→During flooding, the greatest threat comes from moving water. The deeper the moving water, the greater the threat. People should avoid driving in moving water, regardless of the size of their vehicle, and should not attempt to walk through moving water, as there is no way of telling its depth.
→After a disaster, there are often areas that contain polluted water. This may range from untreated wastewater sewage to chemicals from industrial facilities. In all cases where potentially contaminated water is standing, contact with the water should be avoided. If contact with contaminated water occurs, shower or bathe as soon as possible, using antibacterial soap.
→If you are injured while in contact with polluted water, contact your physician regarding vaccinations that may be necessary to prevent infection.
→After the water has receded, the cleanup process may also create the risk of coming in contact with contaminated water. Take precautions to limit contact with these contaminants. Outside areas should be washed using a garden hose.

### Records supplied
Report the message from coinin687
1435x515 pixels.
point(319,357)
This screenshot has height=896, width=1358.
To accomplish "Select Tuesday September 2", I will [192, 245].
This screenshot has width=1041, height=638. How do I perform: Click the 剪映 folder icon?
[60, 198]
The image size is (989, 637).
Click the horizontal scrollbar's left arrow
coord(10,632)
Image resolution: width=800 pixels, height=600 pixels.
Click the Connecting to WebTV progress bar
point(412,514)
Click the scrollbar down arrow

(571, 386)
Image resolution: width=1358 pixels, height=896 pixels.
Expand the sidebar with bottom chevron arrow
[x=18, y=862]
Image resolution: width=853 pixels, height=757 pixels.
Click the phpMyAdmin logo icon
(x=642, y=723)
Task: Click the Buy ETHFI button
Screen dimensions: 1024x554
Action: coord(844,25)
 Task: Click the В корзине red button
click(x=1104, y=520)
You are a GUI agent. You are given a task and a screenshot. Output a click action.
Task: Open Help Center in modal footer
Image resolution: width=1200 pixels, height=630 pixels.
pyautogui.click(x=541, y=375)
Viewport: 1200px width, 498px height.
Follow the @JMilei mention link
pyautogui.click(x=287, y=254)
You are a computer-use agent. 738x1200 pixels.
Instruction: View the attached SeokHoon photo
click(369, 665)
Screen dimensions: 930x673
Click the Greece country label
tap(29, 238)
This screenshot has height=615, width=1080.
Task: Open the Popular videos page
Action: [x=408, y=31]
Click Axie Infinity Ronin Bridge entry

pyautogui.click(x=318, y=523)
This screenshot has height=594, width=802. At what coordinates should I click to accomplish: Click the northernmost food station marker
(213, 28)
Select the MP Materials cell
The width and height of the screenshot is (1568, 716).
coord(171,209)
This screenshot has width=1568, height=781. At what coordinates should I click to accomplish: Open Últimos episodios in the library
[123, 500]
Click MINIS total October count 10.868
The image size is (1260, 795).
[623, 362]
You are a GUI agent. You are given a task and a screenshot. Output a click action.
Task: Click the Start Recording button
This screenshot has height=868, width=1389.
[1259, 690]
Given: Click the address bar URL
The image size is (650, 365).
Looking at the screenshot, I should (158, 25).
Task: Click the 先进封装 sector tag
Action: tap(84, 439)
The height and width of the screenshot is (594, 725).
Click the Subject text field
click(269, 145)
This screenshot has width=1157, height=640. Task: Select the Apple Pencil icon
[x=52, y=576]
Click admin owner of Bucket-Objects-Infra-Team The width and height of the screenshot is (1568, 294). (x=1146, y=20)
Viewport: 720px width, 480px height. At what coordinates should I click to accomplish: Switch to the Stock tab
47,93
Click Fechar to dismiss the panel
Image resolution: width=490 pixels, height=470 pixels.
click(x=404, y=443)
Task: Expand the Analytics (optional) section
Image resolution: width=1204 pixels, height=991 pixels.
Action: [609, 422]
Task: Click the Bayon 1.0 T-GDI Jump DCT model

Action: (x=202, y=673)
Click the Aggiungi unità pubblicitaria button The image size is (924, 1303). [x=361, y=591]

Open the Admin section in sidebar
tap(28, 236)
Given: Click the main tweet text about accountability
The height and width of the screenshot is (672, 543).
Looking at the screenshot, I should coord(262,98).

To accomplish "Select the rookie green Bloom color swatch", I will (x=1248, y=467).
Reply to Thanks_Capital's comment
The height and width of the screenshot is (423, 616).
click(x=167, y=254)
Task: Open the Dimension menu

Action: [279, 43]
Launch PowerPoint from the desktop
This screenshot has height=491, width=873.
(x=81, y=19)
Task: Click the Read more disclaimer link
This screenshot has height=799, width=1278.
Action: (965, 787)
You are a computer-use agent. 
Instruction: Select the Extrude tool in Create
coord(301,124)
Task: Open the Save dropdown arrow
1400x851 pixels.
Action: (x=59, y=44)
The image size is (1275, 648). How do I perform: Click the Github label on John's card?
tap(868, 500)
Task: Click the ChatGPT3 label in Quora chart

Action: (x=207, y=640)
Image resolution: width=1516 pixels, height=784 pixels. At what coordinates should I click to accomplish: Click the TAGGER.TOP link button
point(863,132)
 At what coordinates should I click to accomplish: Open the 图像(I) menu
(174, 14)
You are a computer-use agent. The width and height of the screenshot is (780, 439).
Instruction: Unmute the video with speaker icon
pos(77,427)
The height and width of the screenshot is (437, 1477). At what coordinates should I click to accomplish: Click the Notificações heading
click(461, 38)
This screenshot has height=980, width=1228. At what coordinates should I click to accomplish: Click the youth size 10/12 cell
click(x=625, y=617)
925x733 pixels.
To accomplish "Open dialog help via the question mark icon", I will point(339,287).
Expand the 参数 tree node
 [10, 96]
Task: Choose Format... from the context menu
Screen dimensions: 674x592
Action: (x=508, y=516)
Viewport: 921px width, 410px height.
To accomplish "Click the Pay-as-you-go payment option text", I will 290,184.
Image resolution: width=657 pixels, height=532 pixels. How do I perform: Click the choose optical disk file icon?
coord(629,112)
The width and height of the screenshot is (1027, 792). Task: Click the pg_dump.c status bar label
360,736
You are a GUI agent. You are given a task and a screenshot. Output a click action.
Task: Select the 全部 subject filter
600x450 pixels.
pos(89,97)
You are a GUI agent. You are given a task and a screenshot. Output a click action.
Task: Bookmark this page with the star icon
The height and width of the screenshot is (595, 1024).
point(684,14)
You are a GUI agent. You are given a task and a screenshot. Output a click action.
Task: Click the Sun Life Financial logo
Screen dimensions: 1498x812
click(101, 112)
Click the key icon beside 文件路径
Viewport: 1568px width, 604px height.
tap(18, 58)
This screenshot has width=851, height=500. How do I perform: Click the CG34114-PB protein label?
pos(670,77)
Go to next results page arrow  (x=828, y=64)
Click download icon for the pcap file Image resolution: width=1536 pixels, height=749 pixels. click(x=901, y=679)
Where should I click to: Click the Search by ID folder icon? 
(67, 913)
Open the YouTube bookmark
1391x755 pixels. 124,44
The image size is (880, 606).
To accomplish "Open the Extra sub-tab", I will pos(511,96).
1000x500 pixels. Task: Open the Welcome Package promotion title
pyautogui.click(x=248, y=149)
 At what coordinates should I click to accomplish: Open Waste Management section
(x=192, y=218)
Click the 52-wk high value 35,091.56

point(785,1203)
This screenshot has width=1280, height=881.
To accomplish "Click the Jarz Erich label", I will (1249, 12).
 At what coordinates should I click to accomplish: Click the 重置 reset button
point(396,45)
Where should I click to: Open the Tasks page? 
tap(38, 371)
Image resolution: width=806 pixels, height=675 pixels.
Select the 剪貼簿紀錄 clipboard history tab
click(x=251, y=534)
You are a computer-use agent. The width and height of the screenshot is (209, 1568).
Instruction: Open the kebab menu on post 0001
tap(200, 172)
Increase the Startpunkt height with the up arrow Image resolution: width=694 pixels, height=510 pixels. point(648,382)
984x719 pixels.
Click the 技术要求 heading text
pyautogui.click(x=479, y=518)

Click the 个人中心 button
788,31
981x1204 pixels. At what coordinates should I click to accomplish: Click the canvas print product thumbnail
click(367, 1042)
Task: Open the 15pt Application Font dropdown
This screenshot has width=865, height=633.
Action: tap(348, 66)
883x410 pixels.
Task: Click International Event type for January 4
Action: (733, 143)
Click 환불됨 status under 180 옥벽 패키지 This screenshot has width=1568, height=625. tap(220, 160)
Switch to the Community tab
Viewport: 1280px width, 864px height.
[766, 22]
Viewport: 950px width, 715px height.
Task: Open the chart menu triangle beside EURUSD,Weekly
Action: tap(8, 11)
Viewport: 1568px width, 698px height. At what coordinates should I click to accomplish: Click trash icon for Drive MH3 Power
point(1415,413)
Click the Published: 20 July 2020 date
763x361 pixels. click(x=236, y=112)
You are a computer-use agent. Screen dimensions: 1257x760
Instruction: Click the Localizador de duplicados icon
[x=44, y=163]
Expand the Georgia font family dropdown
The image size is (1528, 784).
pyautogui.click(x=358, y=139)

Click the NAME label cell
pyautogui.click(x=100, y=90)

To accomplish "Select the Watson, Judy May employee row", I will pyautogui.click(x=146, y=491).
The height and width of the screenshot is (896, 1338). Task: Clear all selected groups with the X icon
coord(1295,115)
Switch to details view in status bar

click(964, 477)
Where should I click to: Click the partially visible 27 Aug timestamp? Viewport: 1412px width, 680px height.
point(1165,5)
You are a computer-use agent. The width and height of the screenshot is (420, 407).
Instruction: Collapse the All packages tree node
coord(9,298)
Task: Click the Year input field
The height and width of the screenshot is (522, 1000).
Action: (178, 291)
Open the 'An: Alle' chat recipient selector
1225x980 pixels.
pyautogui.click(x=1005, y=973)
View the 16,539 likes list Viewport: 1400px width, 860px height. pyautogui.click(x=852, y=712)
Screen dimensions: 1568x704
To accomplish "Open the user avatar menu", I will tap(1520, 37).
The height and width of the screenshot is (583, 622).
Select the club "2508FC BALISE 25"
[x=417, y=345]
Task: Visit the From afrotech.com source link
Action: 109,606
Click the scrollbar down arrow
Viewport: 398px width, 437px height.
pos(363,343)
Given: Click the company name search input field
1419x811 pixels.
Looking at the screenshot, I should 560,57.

### Requirement
Continue the flood water safety text from where it stops, after the sentence about washing outside areas with a garden hose.

### Response
→Before entering your home, look outside for loose power lines, damaged gas lines, foundation cracks or other damage. If you smell gas or hear a hissing sound, leave immediately and call 911.
→Make sure your food and water is safe. Discard items that have come in contact with floodwater, including canned goods, water bottles, plastic utensils and baby bottle nipples. When in doubt, throw it out.
→Keep power off until an electrician has inspected your home for safety.
→Prevent mold by removing wet contents immediately. Wear gloves and boots to clean and disinfect. Wet items should be cleaned with a pine-oil cleanser and bleach, completely dried and monitored for several days for any fungal growth.